[Stored records]
╔══
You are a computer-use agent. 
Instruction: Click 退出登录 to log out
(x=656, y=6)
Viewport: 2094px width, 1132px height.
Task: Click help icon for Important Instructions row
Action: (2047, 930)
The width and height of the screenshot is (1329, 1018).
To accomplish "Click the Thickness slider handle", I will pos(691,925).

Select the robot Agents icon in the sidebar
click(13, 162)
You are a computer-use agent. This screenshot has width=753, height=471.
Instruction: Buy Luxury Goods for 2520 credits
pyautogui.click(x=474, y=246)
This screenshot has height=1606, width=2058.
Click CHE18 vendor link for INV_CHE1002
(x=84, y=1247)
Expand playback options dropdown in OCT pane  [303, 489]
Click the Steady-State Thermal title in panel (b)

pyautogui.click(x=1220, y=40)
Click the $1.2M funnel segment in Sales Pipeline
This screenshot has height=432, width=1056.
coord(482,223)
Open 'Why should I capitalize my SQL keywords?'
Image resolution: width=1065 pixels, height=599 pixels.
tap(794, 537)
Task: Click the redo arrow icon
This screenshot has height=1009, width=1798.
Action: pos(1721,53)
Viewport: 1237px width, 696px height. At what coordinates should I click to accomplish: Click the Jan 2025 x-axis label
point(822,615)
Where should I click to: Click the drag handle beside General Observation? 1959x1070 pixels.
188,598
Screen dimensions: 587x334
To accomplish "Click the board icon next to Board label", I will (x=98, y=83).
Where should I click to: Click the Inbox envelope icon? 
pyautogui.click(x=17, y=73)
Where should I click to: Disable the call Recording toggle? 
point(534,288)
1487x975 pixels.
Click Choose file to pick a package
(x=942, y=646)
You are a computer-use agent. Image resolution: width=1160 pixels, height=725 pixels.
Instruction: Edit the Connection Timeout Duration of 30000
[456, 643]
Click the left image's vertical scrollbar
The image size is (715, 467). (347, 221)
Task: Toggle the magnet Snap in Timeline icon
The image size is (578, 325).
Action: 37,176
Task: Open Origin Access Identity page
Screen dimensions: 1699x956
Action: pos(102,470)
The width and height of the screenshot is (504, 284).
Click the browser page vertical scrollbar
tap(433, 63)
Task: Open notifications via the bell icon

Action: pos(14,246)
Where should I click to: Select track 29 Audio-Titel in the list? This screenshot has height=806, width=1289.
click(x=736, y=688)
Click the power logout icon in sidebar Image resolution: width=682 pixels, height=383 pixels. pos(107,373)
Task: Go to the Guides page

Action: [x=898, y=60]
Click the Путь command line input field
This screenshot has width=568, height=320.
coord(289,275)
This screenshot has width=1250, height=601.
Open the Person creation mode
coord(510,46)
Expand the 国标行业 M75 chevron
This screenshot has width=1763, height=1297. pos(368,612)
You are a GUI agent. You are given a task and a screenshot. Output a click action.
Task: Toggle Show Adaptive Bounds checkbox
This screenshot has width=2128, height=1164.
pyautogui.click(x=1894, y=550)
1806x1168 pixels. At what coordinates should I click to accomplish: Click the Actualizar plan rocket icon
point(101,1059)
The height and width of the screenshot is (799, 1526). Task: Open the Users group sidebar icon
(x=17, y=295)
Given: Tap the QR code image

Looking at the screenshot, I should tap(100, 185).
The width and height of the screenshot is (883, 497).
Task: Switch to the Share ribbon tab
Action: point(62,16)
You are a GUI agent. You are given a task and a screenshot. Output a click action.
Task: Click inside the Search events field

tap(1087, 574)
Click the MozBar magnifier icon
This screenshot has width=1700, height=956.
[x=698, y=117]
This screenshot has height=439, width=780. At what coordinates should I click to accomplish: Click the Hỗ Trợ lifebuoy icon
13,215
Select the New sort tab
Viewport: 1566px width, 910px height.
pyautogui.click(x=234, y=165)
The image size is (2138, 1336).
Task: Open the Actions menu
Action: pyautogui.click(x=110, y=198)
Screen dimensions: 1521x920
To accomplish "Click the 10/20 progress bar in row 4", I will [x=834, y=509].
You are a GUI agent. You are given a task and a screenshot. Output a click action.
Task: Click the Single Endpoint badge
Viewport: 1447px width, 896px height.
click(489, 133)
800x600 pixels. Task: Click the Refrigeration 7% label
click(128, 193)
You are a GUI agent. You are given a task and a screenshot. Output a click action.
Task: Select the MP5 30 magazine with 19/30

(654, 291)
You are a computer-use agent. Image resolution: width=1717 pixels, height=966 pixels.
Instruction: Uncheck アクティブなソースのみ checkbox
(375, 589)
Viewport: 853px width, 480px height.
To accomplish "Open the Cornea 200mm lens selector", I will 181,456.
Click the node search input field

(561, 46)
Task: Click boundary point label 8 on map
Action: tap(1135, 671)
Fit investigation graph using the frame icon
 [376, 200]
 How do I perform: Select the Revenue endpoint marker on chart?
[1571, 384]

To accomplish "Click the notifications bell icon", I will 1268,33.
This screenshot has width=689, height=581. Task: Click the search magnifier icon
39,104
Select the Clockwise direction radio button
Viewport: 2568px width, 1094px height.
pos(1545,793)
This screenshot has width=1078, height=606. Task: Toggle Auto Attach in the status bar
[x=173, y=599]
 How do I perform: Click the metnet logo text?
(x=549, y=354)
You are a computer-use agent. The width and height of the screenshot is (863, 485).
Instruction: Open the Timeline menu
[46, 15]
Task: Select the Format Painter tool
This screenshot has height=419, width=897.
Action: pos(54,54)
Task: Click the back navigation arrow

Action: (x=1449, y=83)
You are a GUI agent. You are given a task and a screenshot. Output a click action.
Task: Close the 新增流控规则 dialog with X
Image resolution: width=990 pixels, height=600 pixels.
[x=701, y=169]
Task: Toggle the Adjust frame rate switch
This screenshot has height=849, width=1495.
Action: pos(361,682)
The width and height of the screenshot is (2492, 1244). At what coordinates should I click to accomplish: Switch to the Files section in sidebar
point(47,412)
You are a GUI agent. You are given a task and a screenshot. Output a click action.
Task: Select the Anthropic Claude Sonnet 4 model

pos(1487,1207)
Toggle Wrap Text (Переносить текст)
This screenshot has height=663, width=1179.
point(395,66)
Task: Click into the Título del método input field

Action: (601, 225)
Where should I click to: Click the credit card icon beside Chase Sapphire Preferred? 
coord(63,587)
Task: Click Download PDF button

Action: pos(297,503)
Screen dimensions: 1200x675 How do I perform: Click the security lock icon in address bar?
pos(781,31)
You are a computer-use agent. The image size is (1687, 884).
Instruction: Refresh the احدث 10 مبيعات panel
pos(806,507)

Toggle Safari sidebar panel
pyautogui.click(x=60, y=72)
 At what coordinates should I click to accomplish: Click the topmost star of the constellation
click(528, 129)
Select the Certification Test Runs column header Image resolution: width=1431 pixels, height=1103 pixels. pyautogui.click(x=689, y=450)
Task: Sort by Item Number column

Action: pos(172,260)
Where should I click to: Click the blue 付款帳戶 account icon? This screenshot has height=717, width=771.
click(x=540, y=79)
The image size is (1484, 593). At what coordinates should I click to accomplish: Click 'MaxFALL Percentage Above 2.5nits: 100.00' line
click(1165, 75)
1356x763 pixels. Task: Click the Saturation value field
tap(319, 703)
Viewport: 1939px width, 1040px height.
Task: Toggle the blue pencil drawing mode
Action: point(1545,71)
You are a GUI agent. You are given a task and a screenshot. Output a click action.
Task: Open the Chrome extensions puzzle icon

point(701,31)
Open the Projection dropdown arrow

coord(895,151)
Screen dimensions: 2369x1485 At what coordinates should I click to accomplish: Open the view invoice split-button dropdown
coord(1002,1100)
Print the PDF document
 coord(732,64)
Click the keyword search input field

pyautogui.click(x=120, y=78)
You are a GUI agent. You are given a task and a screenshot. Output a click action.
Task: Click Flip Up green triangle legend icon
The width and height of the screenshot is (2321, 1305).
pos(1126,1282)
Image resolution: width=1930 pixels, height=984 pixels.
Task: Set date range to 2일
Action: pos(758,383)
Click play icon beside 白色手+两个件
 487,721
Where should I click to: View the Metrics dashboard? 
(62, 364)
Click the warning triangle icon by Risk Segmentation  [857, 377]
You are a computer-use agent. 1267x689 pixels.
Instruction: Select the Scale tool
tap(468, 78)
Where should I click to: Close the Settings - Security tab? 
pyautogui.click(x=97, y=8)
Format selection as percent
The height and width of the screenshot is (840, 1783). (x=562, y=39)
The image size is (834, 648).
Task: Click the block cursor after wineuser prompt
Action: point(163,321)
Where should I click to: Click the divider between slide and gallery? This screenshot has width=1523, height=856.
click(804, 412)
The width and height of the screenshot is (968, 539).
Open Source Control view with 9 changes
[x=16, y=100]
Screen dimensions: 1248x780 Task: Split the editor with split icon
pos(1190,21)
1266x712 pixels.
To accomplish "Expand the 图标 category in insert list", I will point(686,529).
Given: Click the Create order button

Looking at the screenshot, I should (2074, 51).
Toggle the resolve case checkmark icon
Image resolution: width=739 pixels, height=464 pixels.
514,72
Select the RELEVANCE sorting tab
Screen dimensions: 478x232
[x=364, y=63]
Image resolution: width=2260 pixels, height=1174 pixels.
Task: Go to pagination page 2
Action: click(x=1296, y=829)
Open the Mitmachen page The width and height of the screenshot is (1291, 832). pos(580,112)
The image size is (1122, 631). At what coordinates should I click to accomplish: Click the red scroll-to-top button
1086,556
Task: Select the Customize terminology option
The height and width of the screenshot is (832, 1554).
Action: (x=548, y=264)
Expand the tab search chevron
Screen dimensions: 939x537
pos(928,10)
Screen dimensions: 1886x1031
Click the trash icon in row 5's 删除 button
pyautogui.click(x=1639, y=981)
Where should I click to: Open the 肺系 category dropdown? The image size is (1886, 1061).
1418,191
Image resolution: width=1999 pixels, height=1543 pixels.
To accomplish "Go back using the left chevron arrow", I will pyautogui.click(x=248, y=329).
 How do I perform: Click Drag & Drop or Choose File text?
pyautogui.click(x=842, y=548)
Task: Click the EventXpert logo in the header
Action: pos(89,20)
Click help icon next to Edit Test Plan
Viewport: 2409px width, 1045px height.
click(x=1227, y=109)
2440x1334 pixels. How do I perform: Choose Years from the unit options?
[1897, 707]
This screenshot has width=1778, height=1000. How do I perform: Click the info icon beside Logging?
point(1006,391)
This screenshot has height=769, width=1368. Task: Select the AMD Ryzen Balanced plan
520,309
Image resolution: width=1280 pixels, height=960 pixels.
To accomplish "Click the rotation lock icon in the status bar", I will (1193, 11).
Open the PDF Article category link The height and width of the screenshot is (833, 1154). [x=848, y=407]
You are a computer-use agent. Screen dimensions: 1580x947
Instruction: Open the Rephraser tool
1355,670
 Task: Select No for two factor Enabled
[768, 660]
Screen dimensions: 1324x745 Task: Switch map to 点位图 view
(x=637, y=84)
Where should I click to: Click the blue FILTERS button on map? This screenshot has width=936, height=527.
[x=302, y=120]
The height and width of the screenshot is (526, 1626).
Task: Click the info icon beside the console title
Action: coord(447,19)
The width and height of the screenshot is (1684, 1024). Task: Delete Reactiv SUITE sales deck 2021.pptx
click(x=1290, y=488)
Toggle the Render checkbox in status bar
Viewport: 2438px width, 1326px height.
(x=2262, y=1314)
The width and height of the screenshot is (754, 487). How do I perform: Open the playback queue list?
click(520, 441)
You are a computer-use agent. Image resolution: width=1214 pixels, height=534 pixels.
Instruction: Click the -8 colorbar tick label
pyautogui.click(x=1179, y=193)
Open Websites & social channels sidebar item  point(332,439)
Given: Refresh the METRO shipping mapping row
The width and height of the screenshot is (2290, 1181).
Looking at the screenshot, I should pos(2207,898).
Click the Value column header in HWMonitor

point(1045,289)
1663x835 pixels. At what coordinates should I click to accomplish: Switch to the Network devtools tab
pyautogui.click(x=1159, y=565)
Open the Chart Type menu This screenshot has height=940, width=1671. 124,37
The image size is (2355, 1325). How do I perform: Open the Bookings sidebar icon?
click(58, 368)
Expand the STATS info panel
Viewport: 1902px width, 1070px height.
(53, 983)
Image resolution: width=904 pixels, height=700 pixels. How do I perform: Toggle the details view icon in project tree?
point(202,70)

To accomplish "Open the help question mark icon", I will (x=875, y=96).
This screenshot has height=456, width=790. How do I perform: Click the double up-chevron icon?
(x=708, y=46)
╚══
◆ WORK TO COMPLETE
Among the lines of the preceding data, which ones hold the word "triangle"? List them.

◆ SOLVED EXERCISE
Task: Click Flip Up green triangle legend icon
Click the warning triangle icon by Risk Segmentation  [857, 377]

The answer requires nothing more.